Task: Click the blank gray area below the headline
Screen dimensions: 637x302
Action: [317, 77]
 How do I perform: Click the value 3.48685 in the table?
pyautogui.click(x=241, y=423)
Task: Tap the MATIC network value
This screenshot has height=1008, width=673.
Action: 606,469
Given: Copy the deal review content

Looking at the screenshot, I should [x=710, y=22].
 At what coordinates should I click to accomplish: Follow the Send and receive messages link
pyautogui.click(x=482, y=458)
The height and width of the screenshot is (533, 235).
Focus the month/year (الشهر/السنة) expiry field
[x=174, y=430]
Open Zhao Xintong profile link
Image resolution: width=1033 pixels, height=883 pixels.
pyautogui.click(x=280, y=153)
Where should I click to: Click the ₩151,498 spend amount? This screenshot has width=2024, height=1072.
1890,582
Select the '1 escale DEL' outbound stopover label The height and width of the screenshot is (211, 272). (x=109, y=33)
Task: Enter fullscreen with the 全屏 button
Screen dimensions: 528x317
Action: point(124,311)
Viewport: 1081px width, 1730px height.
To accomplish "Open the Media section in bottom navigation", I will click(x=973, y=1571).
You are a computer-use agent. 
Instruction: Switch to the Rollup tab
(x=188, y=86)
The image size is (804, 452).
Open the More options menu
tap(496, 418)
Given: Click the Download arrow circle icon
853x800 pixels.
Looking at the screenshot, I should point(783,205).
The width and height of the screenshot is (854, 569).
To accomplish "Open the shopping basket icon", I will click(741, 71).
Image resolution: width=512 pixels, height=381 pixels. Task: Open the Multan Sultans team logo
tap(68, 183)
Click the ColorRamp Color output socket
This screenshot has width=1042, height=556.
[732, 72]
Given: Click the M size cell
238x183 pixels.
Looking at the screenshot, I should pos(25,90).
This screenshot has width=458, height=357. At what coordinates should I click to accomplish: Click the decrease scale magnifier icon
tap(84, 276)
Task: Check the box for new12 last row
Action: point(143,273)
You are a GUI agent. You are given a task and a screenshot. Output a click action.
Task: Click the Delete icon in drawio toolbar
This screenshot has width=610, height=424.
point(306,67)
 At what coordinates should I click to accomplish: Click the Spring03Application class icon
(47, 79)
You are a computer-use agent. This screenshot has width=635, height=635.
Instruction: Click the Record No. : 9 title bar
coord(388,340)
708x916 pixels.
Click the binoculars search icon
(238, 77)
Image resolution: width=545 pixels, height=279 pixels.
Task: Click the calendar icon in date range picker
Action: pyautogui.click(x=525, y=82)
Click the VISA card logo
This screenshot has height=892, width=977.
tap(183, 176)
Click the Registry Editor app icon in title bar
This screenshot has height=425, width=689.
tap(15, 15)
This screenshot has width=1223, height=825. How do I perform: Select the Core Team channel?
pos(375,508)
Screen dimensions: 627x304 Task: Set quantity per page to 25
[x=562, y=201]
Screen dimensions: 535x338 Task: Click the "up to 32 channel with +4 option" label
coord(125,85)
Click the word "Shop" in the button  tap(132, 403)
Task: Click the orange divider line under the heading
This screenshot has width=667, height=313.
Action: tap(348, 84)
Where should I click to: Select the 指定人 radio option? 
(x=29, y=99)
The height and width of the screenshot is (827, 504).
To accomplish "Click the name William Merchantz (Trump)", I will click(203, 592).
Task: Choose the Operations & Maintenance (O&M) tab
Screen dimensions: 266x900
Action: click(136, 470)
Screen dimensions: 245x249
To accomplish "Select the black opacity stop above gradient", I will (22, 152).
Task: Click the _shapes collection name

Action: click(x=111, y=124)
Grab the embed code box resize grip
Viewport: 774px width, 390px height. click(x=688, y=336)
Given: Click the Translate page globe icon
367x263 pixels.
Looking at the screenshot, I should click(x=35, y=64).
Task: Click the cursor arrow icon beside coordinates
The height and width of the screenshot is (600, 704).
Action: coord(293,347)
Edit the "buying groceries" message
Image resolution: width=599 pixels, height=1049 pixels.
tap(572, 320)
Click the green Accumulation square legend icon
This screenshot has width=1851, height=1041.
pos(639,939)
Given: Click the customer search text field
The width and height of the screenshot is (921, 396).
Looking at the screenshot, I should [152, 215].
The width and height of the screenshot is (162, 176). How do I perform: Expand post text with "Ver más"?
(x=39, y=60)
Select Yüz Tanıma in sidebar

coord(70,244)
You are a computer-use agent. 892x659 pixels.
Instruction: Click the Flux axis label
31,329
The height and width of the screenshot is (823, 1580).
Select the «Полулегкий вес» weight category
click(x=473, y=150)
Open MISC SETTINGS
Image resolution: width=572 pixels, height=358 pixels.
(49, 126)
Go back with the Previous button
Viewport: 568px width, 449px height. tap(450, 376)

=====

*WHAT THIS TASK INVOLVES:*
In the listing above, find every line with the word "agent" and copy it.

*WRITTEN SOLUTION:*
You are a computer-use agent. 
You are a GUI agent. You are given a task and a screenshot. Output a click action.
You are a computer-use agent. This screenshot has width=635, height=635.
You are a computer-use agent. 892x659 pixels.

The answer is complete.